Virtual Memory - Heap and Stack Memory

At the end of last lecture, we discussed the idea of virtual memory and a process’s page tale. Specifically:

  • Every single process has its own private virtual memory that gives the process the perception of contiguous memory,
  • This virtual memory is translated to its location in physical memory through each process’s page table.

This week we will explore how each process will utilize its virtual memory space – next week, we will talk about the page table itself and how we move this virtual memory around in the system.

Data Storage

In all C and C++ code, nearly all of your data is stored in only one of two types of memory storage:

  1. All variables allocated by malloc (or new in C++) is stored in heap memory. When malloc is called, the pointer that returns from malloc will always be a pointer to “heap memory”.

  2. All variables used as local variables – for example, when you just do int i = 0; – is stored on a function’s stack. We refer to this memory as being stored in stack memory.

Your operating system will organize the processes’ memory and follows three important principles:

  • The beginning of the heap memory for every process will start at a low address (ex: 0x100000) and grow “up”.
  • The beginning of the stack memory for every process will start at a high address (ex: 0x7ffeafeaa8e4) and grow “down”.
  • The heap and stack grow towards each other and the process will run out of memory when the heap reaches the stack – if you allocated more on the heap, you’d overwrite the stack; if you allocate more on the stack, you’d override the heap.

Example 1: heapAndStack.c

Consider a simple program using heap and stack memory:

int val;
printf("&val: %p\n", &val);     /* Line 6 */

int *ptr = malloc(sizeof(int));
printf("&ptr: %p\n", &ptr);     /* Line 9 */
printf(" ptr: %p\n", ptr);      /* Line 10 */

int *ptr2 = malloc(sizeof(int));
printf("&ptr2: %p\n", &ptr2);   /* Line 13 */
printf(" ptr2: %p\n", ptr2);    /* Line 14 */

Question: What are reasonable possible values for all print statements?

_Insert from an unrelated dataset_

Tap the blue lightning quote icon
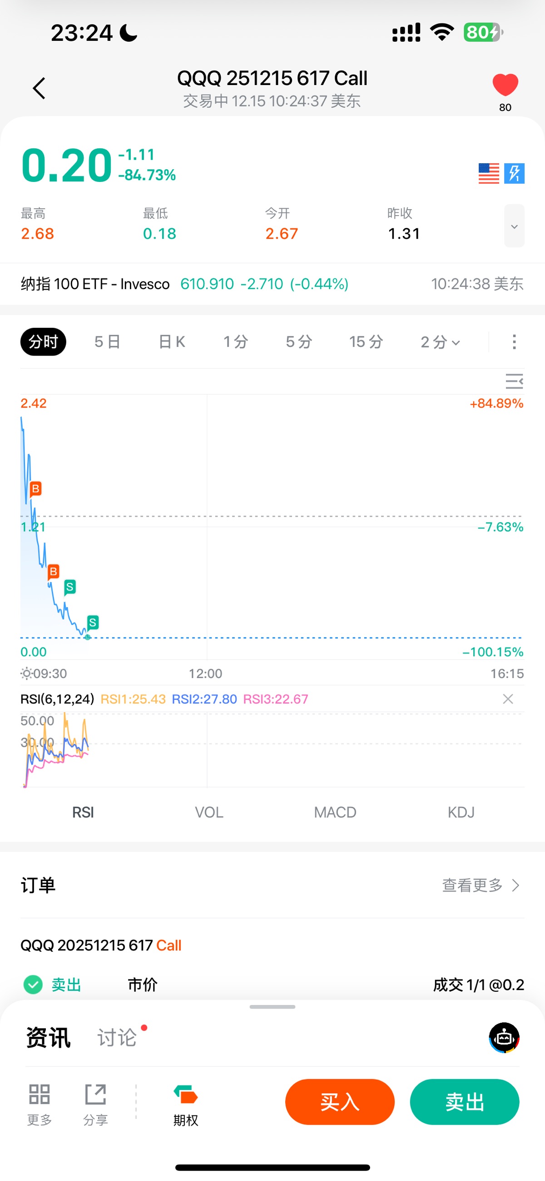Screen dimensions: 545x1181 [x=514, y=173]
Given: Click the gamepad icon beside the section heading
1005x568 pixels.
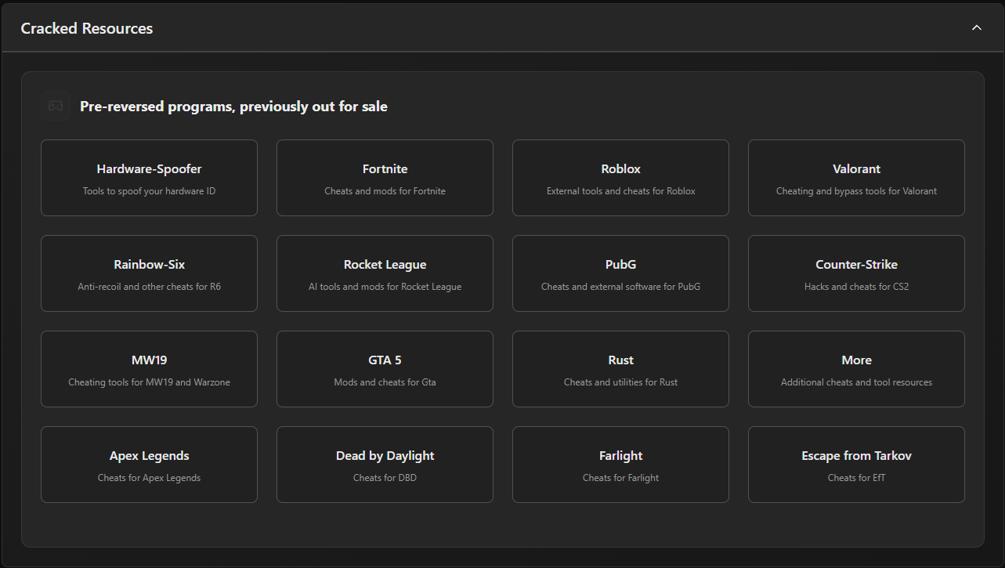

Exploring each line one at a time, we can understand what type of memory is stored in each variable:

  • On Line 6, we print &val or memory address where val is stored. Since val is a local variable, it’s stored on the stack and will have a large virtual memory address. For example, val might be stored at 0x700fffc if our stack started at 0x700ffff:
Start of Stack (0x700ffff)
val← &val = 0x700fffc
...empty...
nothing on the heap
Start of Heap (0x100000)
  • On Line 9, we print &ptr or the memory address where ptr is stored. Since ptr is a local variable (just like int val, except its type is int *) it’s also stored on stack and also have a large virtual address.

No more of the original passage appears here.